- Opening Delimiter -
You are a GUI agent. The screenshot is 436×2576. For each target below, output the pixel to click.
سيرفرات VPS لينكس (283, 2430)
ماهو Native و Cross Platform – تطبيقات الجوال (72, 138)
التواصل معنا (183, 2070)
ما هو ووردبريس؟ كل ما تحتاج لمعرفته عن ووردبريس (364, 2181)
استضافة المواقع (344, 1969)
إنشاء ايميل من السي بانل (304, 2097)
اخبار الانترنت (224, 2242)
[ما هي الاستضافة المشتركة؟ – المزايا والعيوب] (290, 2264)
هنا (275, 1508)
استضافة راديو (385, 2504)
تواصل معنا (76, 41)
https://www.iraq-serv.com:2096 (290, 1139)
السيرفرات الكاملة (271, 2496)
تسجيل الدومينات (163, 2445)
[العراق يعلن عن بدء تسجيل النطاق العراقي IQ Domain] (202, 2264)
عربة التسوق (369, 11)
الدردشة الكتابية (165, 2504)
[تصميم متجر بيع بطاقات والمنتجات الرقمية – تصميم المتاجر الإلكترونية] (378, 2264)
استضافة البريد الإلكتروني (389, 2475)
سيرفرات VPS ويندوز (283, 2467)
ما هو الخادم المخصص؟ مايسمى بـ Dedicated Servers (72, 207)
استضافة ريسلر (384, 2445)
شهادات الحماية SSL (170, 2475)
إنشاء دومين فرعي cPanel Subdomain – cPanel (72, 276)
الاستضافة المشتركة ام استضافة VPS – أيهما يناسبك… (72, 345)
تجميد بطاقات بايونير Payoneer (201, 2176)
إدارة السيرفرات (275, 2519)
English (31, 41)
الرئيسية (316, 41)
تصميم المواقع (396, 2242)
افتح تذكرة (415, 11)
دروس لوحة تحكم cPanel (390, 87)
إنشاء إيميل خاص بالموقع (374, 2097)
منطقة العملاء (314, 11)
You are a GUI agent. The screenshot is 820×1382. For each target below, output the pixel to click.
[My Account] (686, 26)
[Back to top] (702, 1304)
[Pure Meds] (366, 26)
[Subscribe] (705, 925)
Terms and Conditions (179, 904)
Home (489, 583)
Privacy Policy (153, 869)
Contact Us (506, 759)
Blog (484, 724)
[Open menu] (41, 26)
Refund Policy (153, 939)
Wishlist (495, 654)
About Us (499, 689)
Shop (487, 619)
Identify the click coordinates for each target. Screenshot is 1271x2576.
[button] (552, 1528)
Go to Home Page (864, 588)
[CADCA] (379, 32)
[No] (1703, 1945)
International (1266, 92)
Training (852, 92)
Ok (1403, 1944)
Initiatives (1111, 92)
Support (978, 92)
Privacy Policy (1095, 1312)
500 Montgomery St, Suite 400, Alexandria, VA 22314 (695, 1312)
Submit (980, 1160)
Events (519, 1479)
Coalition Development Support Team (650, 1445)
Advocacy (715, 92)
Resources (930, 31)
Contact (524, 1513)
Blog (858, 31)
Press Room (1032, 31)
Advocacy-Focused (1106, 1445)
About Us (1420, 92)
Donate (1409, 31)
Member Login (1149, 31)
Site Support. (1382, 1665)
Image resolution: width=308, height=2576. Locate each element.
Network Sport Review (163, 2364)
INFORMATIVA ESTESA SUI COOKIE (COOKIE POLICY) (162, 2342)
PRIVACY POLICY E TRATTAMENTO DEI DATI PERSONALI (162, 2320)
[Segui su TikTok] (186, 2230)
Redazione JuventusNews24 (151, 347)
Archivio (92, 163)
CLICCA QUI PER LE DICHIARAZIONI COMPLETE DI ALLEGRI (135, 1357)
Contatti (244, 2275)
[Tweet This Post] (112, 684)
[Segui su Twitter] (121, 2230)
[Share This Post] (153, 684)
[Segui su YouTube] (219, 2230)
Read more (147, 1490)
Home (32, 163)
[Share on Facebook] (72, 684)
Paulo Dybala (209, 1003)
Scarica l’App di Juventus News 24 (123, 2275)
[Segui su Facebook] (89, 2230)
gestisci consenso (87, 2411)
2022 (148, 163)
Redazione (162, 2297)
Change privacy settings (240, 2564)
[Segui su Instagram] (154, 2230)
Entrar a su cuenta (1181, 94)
- Closing Delimiter -
Task to complete -
Look over the listing above. Pick out and copy every line that includes "Facebook".

Answer -
[Share on Facebook] (72, 684)
[Segui su Facebook] (89, 2230)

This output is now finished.